Check out Stoten’s website for examples, as well as a blog chock full o’ sketches, updates, tip-offs and works-in-progress.
Luke Ramsey’s zines, prints, drawings and collaborations (like the above collection of monster mug shots executed with Finlay Pogue) could keep an attentive viewer absorbed for days on end.
But there’s more! Along with his wife Angela Conley, Ramsey runs Islands Fold, an independent publisher and artist residency on Pender Island, B.C., Canada, founded in 2006. Available for purchase at the website are a multitude of prints, drawings, shirts and zines, the proceeds of which go directly toward funding the residency. Good work, guys!
Not only do we love Jon Boam’s mural at digital marketing and communications agency Code Computerlove, we love the process photographs on Boam’s blog that illustrate paintings-in-action (as well as selected shenanigans, naturally.) See here for more.

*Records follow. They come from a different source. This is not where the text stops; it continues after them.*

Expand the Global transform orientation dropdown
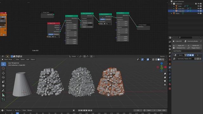The image size is (203, 114). (x=74, y=56)
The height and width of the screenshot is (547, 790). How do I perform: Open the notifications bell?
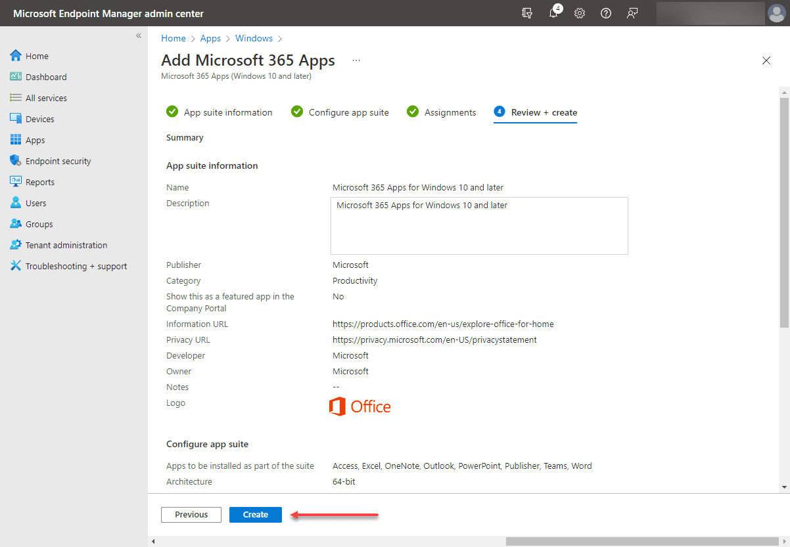pos(553,13)
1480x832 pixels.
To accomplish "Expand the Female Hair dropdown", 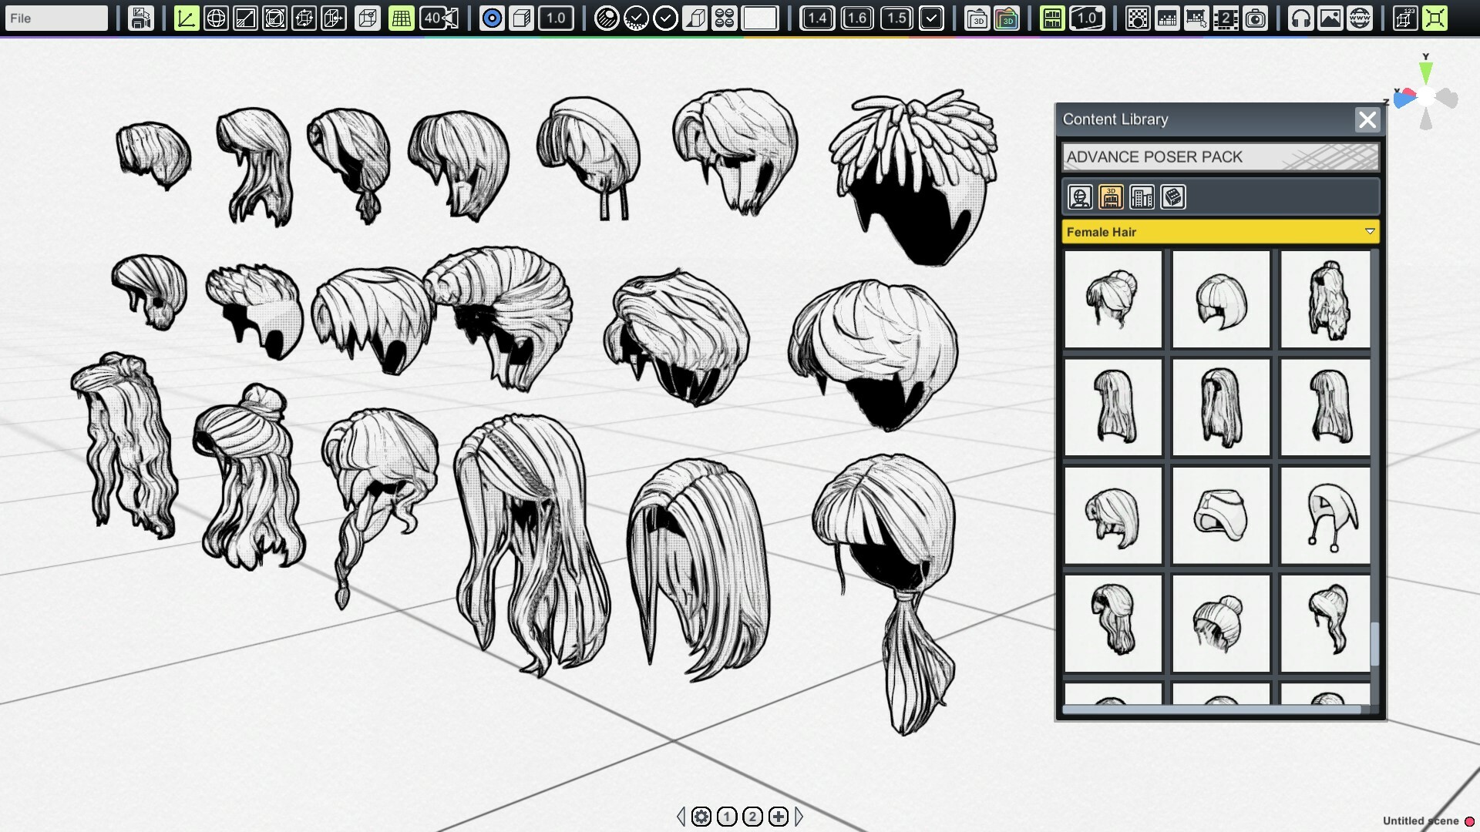I will point(1370,231).
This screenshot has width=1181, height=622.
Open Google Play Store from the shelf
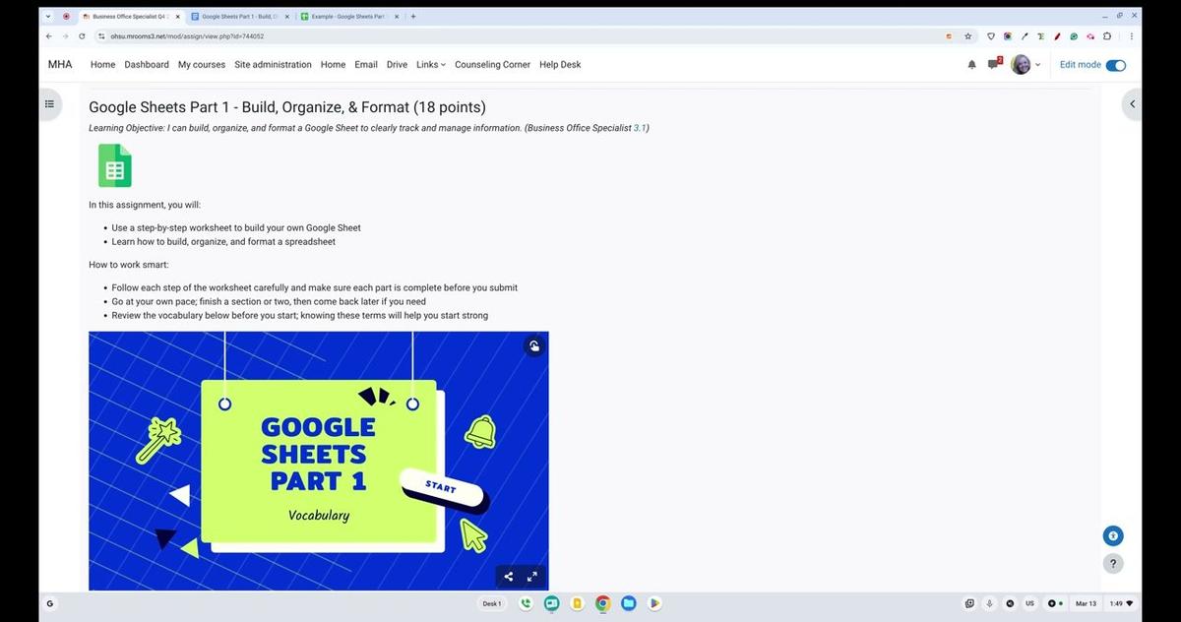click(654, 603)
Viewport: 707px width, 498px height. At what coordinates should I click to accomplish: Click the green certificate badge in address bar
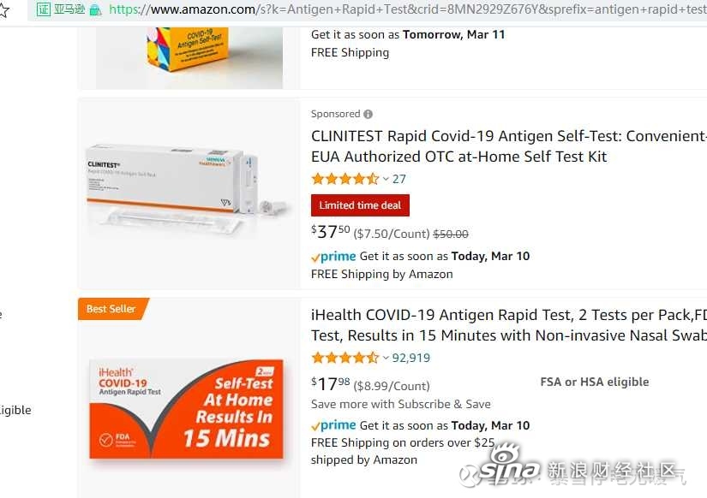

One of Emma Balkind’s many notable efforts is her appearance onInternet Archaeology, an archive of “graphic artifacts found within earlier Internet Culture” established in 2009 and with a purpose of preserving these artifacts to “acknowledge their importance in understanding the beginnings and birth of an Internet Culture.”
Among the standard bits of information embedded within artist/filmmaker/writer Luca Dipierro’s biography is the sentence, “His life is based on a true story.” Cool! We love ontological riddles as much as the next guy/girl, and Dipierro’s work is studded with them in the darndest places.

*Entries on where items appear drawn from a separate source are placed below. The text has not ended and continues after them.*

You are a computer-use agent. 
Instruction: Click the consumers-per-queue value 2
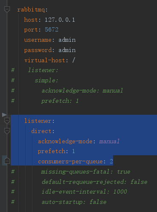[x=111, y=161]
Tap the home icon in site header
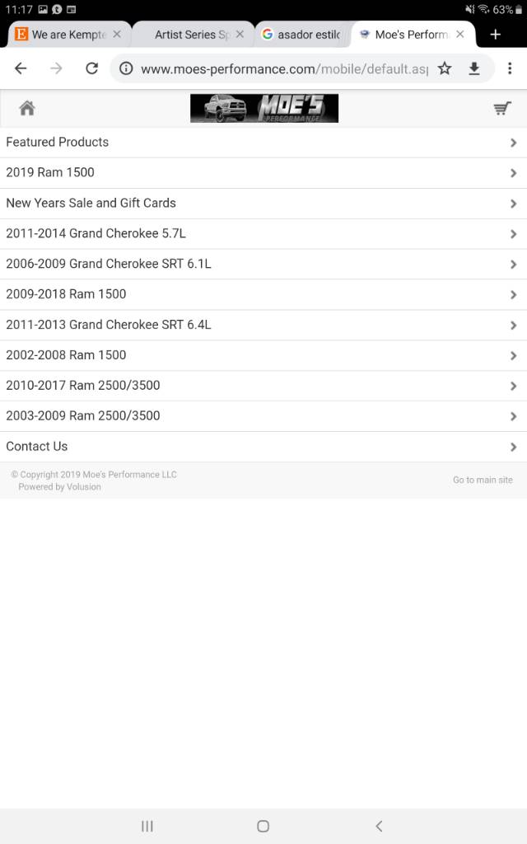 pos(27,108)
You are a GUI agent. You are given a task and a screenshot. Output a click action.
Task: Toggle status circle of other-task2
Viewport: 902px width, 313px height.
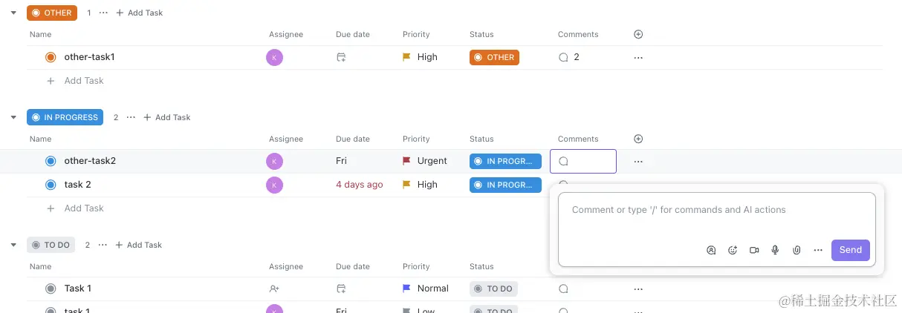[x=51, y=161]
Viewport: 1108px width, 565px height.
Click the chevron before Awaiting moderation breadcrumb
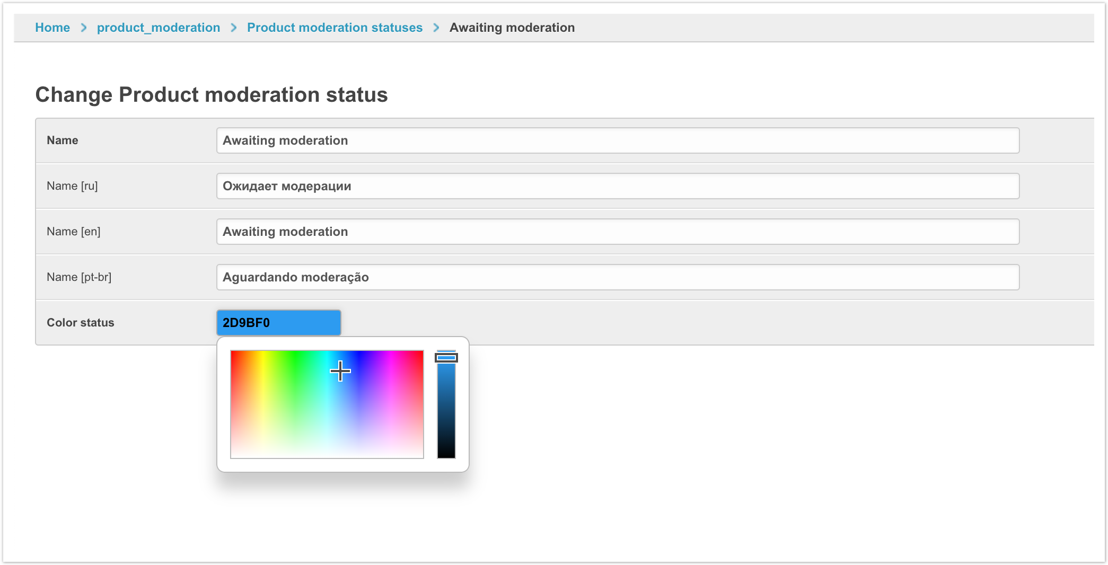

There’s a lot to explore on Dipierro’s website. We recommend starting with the ART section, moseying on over to the FILM segment, and ending up with a tour of the WRITING archive. Neat stuff abounds—and it’s always refreshing to stumble upon a genuine polymath.

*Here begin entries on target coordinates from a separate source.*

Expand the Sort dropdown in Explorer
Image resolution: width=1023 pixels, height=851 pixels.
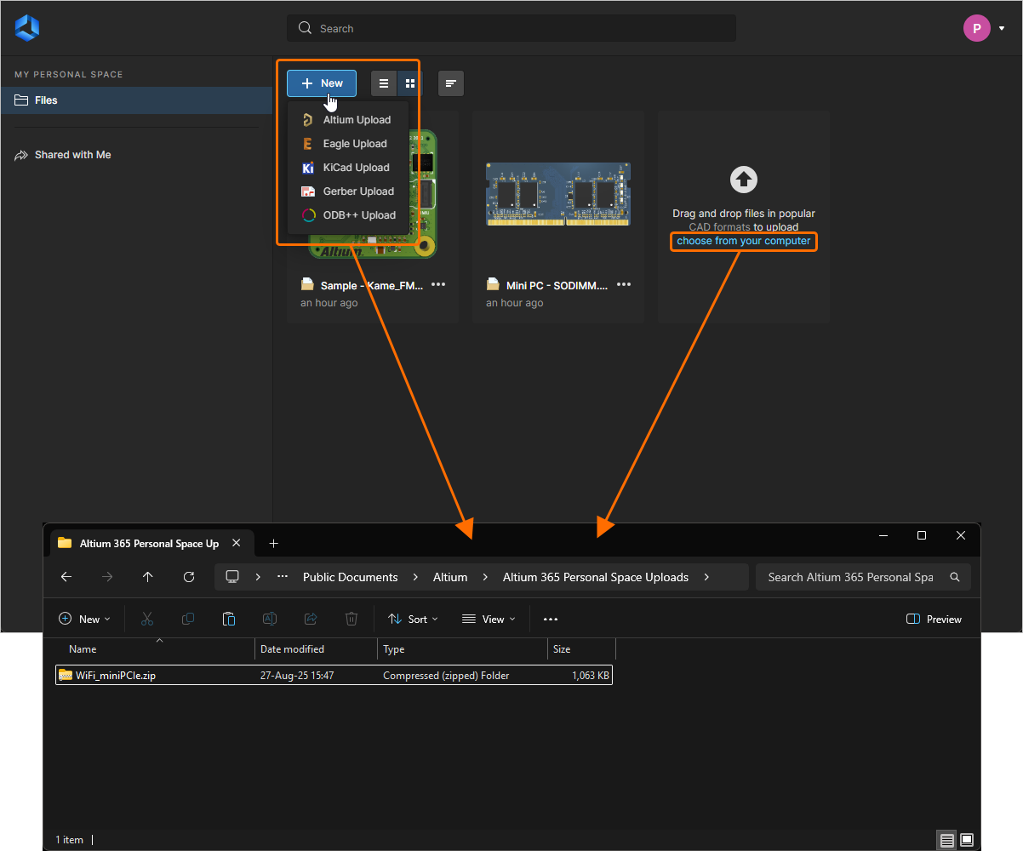[413, 619]
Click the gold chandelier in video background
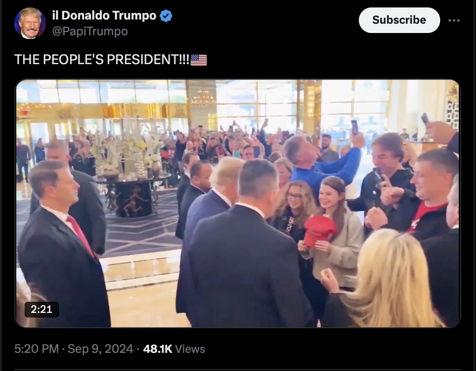 coord(203,98)

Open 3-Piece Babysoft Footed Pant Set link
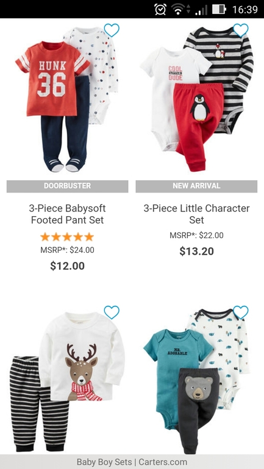67,214
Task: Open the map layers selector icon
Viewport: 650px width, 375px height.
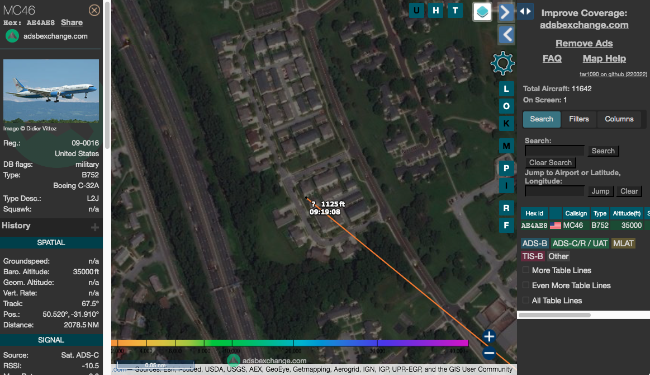Action: coord(482,11)
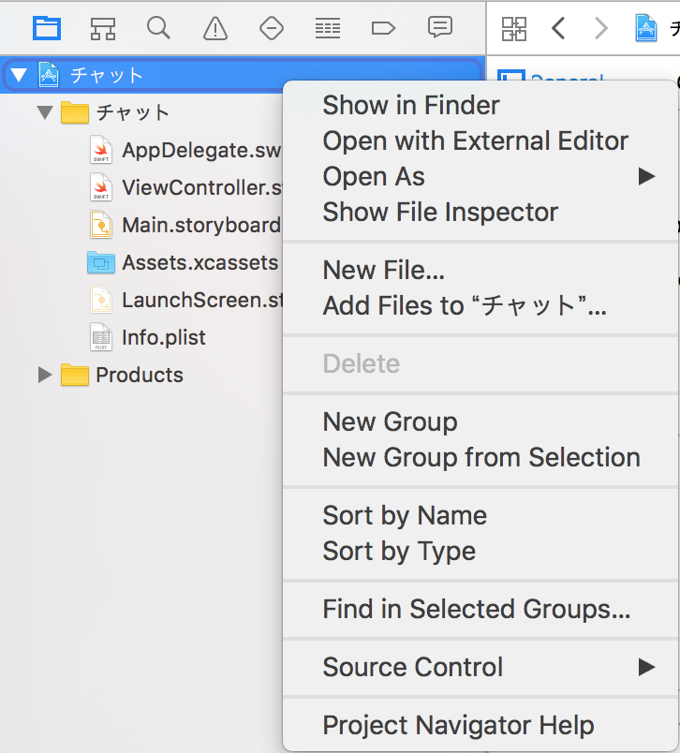680x753 pixels.
Task: Open the Issue navigator warning icon
Action: pyautogui.click(x=215, y=28)
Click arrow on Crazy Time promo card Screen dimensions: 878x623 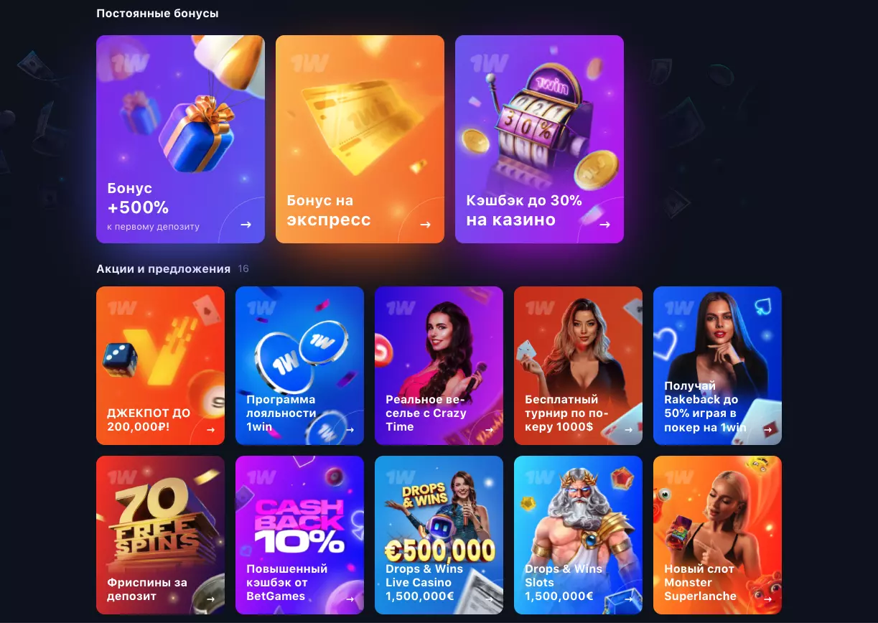point(489,430)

We’re not clear on how we wound up at Travess Smalley’s web page, but we happily spent a solid chunk of time staring hypnotized at the never-ending wall of images Smalley has arranged for all to see. Imagine, if you will, that a Magic Eye puzzle book consumed the entire internet circa 1997, entered a wormhole, took a cat-nap, woke up and shouted “HELLO” to the world. That’s a starting description. We challenge you to come up with a better one.
Nieves has done it again. Time Fears is a sixteen-page zine by Matt Lock (whose previous Nieves-produced work, Hey I’m Tryin’, numbers among our personal favorites) with a beautiful and occasionally chilling array of paintings and drawings. Time Fears was published in tandem with an April-May exhibit in Hamburg, Germany, and it deals candidly with the anxieties of our age. “I was drawing a lot of ruins,” Matt comments, “Ruins of a once high level civilization, landscapes of twisted metal, abandoned buildings and scattered garbage.”
As an artist statement of sorts to accompany the zine, Matt also says, “I seem to live in two worlds: the present and the soon-to-be…I hope that you who identify with my time-based worries will bond with these pieces, perhaps finding your own time fears in my drawings and paintings, and I hope those of you less inclined to worry about time will find something here to ponder on and smile about.”
Bravo. Preview the zine here and take a peek at Matt’s website for more.
Gabi Kricheli’s sculptures and paintings are occasionally gruesome, occasionally pastoral and always intricate. We love the colors and the shapes and the abstractions and the crazy nuanced details. It’s not easy to describe, Kricheli’s work, but it is always worthwhile to spend time studying it.
Thank goodness for the web: it allows artists like Mark Mulroney to amass their high-concept weirdness into one viewing zone for home audiences to pore over. We dig the site’s surreal categorical distinctions almost as much as the work contained within: collages, drawings, scanned sketchbooks and more. Give it a look.